Setiap warga dibatasi membeli maksimal dua kemasan agar distribusi berlangsung merata dan dapat dinikmati lebih banyak keluarga yang membutuhkan.

Sekretaris Dinas Pangan, Kelautan dan Perikanan Kabupaten Aceh Tamiang, Syoekrie, SP, M.Si, kepada TERASMEDIA.NET, Kamis (23/7/2026), mengatakan bahwa Gerakan Pangan Murah merupakan bentuk komitmen pemerintah daerah dalam melindungi masyarakat dari dampak kenaikan harga bahan pangan, khususnya beras.
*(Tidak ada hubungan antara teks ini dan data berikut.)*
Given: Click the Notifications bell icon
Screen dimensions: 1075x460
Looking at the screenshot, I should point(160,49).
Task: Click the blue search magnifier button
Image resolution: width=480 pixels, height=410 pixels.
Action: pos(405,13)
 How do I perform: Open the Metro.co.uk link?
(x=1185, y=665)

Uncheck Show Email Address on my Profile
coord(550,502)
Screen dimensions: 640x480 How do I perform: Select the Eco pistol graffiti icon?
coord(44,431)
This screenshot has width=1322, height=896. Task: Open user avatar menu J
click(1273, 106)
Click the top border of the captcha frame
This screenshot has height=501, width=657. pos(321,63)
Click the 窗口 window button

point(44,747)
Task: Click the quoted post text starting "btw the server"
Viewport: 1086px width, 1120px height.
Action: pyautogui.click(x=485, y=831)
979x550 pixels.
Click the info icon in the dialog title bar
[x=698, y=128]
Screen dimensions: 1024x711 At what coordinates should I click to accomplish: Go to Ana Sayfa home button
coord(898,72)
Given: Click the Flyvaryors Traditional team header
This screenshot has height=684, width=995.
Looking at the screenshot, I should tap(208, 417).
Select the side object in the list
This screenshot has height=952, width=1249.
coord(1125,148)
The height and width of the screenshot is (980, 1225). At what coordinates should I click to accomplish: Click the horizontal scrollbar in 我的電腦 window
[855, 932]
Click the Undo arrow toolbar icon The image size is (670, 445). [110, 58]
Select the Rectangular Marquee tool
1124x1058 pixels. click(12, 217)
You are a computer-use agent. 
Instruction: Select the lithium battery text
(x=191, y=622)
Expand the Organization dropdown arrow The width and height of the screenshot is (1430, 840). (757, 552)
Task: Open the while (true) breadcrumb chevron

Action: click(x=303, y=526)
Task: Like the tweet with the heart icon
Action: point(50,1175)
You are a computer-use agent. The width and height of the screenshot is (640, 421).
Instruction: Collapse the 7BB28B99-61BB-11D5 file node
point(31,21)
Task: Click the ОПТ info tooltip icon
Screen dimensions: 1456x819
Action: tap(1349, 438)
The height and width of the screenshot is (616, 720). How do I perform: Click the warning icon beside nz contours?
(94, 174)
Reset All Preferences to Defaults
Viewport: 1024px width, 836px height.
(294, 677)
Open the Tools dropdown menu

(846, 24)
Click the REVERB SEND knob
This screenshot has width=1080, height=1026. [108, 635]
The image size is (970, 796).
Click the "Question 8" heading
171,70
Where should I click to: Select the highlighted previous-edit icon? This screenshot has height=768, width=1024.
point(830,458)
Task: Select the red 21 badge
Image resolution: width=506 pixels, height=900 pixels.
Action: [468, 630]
“Lonjakan harga beras tentu berdampak langsung terhadap pengeluaran rumah tangga. Karena itu, Pemerintah Kabupaten Aceh Tamiang hadir melalui Gerakan Pangan Murah untuk memastikan masyarakat tetap bisa memperoleh beras dengan harga yang terjangkau. Ini merupakan bagian dari ikhtiar kami menjaga stabilitas pangan sekaligus membantu mempertahankan daya beli masyarakat,” ujar Syoekrie.

Baca Juga :  Prediksi Spanyol vs Prancis Euro Jerman

Menurutnya, sinergi antara pemerintah daerah dan Perum Bulog Cabang Langsa menjadi faktor penting dalam menjaga ketersediaan stok beras SPHP di Aceh Tamiang. Distribusi dilakukan secara bertahap dengan mempertimbangkan kebutuhan masyarakat di setiap kecamatan sehingga penyalurannya lebih tepat sasaran.

“Harga beras SPHP yang kami jual sebesar Rp61.000 per kemasan 5 kilogram jauh lebih rendah dibandingkan harga pasar yang saat ini mencapai Rp84.000 hingga Rp87.000. Selisih harga ini diharapkan mampu meringankan beban masyarakat, terutama kelompok berpenghasilan rendah yang paling merasakan dampak kenaikan harga pangan,” jelasnya.

Ia menambahkan, pembatasan pembelian maksimal dua kemasan per orang merupakan kebijakan yang diterapkan agar distribusi berlangsung adil dan lebih banyak masyarakat dapat menikmati manfaat program tersebut.

“Kami ingin memastikan bantuan ini benar-benar dirasakan secara merata. Karena itu, pembelian dibatasi agar tidak terjadi penumpukan oleh pihak tertentu dan seluruh masyarakat memiliki kesempatan yang sama untuk memperoleh beras dengan harga murah,” katanya.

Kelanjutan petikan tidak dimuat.